Advancing Compact, Multiplexed, and Wavefront-Controlled Designs for Coherent Optical Systems

The development of non-invasive retinal imaging systems has revolutionized the care and treatment of patients in ophthalmology clinics. Using high-resolution modalities such as scanning laser ophthalmoscopy (SLO) and optical coherence tomography (OCT), physicians and vision scientists are able detect previously unseen features on the subject retina which can 1) provide information for diagnosis, 2) identify disease biomarkers, 3) inform treatment or clinical trial regimens, and 4) improve understanding of underlying disease processes. Traditional SLO and OCT devices are designed as tabletop systems which are unable to accommodate vulnerable populations including intrasurgical patients and young children. Thus, the miniaturization of these systems into compact, handheld form factors is of great interest in both biomedical optics/imaging and medical research fields as they are essential to the proper care of patients. Previous studies have shown that handheld systems are instrumental in assessing overall health of young children and disease progressions in subjects of all ages. However, handheld systems are limited in optical performance as hardware selection is restricted to components of small size and low weight.
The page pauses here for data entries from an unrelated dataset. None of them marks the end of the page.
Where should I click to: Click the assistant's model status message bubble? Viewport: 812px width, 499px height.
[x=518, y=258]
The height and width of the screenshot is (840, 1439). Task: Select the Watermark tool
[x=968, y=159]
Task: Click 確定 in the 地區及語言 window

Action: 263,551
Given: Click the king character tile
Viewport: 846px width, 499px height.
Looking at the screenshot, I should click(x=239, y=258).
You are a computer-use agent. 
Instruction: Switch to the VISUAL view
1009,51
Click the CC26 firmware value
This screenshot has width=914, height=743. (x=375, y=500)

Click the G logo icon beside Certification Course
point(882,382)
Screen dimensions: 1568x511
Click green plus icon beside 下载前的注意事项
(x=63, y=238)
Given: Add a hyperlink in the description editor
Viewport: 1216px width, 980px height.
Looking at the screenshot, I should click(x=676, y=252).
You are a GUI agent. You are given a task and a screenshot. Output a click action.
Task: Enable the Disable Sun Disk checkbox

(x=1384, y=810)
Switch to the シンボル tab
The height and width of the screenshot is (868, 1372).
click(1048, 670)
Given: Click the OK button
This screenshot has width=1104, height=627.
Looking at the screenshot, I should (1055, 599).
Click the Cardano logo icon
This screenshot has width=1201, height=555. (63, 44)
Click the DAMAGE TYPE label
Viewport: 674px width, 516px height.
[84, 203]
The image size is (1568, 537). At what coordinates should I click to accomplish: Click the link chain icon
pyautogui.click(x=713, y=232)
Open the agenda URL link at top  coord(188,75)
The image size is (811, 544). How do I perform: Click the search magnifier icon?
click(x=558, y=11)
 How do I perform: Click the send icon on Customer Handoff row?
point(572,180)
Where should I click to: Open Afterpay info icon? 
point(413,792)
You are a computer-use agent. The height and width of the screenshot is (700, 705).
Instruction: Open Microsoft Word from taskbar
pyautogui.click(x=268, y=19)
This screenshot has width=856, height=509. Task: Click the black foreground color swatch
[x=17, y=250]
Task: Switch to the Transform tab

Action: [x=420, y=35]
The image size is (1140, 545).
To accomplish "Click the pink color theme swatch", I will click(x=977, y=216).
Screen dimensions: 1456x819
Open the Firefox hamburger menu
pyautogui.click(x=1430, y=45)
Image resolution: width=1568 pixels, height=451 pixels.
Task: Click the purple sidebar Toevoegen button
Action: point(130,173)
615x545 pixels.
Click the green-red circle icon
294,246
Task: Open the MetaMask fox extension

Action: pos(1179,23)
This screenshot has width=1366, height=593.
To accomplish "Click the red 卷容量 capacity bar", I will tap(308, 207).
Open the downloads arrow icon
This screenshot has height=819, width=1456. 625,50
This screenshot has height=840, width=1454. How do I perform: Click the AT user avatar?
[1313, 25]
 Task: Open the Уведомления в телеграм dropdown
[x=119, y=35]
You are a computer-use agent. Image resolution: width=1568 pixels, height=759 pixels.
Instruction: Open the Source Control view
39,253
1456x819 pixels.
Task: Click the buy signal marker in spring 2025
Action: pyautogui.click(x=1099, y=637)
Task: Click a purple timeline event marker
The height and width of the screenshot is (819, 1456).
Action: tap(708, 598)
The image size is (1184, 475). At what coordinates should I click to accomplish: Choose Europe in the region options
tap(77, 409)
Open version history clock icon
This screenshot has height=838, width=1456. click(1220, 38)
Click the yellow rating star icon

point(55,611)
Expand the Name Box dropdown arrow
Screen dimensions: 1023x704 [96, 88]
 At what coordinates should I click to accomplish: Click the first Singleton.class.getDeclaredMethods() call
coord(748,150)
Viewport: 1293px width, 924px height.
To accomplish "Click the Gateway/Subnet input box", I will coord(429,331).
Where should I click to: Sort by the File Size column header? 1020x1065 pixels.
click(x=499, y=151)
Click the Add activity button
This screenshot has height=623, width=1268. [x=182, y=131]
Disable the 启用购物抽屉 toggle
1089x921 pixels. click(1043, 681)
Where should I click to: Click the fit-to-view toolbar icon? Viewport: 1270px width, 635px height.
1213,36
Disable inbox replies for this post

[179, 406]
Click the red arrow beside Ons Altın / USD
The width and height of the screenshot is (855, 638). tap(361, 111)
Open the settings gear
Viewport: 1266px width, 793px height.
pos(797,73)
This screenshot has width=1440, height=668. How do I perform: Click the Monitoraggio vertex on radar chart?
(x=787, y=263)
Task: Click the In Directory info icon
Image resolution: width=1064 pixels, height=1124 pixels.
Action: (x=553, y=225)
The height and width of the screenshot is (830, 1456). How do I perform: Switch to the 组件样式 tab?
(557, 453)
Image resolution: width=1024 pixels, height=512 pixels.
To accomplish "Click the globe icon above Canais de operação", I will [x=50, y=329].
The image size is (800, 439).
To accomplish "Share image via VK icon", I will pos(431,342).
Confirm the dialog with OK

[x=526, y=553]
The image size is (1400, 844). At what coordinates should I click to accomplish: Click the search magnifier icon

Additionally, aberrations induced by both the system optics and the human eye degrade the resolution of the images. This work focuses on the integration of adaptive optics (AO) technology into handheld form factors to correct for aberrations and provide in vivo visualization of single cells such as cone photoreceptors and retinal pigment epithelium cells. We present two devices which demonstrate the first ever dual-modality AO-SLO and AO-OCT handheld imaging devices that push the limits of comprehensive, cellular-resolution retinal imaging. Finally, we investigate the use of 3x3 fused fiber couplers as a simple, compact coherent receiver design. Our novel balanced-detection topology achieves shot-noise limited performance in the presence of excess noise and shows improved SNR as compared to previous implementations. We detail its ability to enable instantaneous quadrature projection for applications in LiDAR, phase imaging, and optical communications.